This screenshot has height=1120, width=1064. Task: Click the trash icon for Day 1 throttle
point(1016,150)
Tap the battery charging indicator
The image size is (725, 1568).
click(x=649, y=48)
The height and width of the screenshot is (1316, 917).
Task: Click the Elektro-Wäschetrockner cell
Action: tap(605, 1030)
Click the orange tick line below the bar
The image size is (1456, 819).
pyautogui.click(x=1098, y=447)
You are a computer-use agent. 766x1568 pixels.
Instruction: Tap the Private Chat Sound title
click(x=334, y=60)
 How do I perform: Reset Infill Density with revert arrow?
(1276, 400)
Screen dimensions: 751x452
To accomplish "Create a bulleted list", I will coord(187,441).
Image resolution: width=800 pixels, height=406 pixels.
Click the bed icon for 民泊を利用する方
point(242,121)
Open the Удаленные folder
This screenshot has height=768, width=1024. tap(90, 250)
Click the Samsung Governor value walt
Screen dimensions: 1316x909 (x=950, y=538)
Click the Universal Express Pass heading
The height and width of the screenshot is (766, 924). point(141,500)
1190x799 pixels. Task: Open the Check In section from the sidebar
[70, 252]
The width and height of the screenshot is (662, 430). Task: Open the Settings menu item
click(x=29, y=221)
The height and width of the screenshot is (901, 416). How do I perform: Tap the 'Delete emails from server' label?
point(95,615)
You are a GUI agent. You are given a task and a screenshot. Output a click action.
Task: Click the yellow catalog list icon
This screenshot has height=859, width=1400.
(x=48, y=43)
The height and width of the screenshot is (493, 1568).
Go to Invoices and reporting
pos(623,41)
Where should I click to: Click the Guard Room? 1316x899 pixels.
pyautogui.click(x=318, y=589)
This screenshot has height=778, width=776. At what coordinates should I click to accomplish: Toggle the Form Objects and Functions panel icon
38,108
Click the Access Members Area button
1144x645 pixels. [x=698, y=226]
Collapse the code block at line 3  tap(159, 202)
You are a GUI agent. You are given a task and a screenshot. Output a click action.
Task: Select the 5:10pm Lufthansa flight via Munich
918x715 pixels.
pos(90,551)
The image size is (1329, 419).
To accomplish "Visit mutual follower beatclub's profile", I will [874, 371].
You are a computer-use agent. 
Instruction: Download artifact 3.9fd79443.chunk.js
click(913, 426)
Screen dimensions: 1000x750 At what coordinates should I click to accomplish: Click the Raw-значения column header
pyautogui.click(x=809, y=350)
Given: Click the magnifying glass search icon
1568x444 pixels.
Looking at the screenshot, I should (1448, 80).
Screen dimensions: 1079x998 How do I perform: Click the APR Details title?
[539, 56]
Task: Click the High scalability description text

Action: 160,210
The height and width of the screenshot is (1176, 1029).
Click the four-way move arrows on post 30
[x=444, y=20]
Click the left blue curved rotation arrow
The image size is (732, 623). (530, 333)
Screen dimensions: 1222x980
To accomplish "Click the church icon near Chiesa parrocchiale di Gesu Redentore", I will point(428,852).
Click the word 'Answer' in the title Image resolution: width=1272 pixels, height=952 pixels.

What is being asked - Every line between the one that contains "Click the four-way move arrows on post 30" and the last line of the listing, both included, should be retyped exactly, with nothing else added.

Finished task -
Click the four-way move arrows on post 30
[x=444, y=20]
Click the left blue curved rotation arrow
The image size is (732, 623). (530, 333)
Screen dimensions: 1222x980
To accomplish "Click the church icon near Chiesa parrocchiale di Gesu Redentore", I will point(428,852).
Click the word 'Answer' in the title Image resolution: width=1272 pixels, height=952 pixels.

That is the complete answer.